Teks: I Made Sujaya
Foto: Repro buku Ida Pedanda Istri Mas Seorang Mahatapini dan Yogini (Dharmopadesa Pusat, 2004)
Foto: Repro buku Ida Pedanda Istri Mas Seorang Mahatapini dan Yogini (Dharmopadesa Pusat, 2004)
Hari ini, 1 Mei diperingati sebagai hari buruh internasional.
Mulai tahun ini, hari buruh internasional ditetapkan sebagai hari libur
nasional di Indonesia.
Di tengah gemuruh aksi demo para buruh memeriahkan hari
buruh, masyarakat Bali selayaknya mengenang kembali seorang tokoh penting dalam
menjaga nafas kebudayaan Bali. 1 Mei 1901, bertepatan dengan Buda Pahing wuku Uye, perempuan tangguh ini lahir di Desa
Budakeling, Kecamatan Bebandem, Kabupaten Karangasem, Bali. Namanya, Ida Ayu
Made Rai. Tradisi lingkungan brahmana di griya
mengharuskannya menggunakan nama Ida Pedanda Istri Mas. Dialah guru besar
arsitek banten (sesaji dalam tradisi
ritual Bali0 atau dikenal sebagai wiku
tapini, bahkan mahatapini.
Nama Ida Pedanda Istri Mas begitu melegenda dalam dunia tapini. Maklum, sang wiku merupakan
tapini yang selalu berperan penting dalam berbagai upacara besar di Pura Agung
Besakih. Ida Pedandan Istri Mas sudah terlibat ngayah mempersiapkan berbagai
banten (sesaji) saat Karya Eka Dasa Rudra pada tahun 1963 di Pura Besakih.

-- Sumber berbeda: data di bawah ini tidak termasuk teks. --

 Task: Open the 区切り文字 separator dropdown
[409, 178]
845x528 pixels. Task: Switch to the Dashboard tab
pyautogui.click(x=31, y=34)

Hal
ini berlanjut manakala digelar karya-karya sejenis lain, seperti Eka Dasa Rudra
tahun 1979, Tri Bhuwana, Candi Narmada, Panca Bali Krama, Eka Bhuwana dan
lainnya.
Ida Bagus Agastia dan Ida Bagus Putu Suamba yang menyusun
biografi Ida Pedanda Istri Mas Seorang Mahatapini
dan Yogini menyebut Ida Pedanda Istri Mas sebagai arsitek banten sekaligus ensiklopedia banten. Ia menjadi pusat informasi banten.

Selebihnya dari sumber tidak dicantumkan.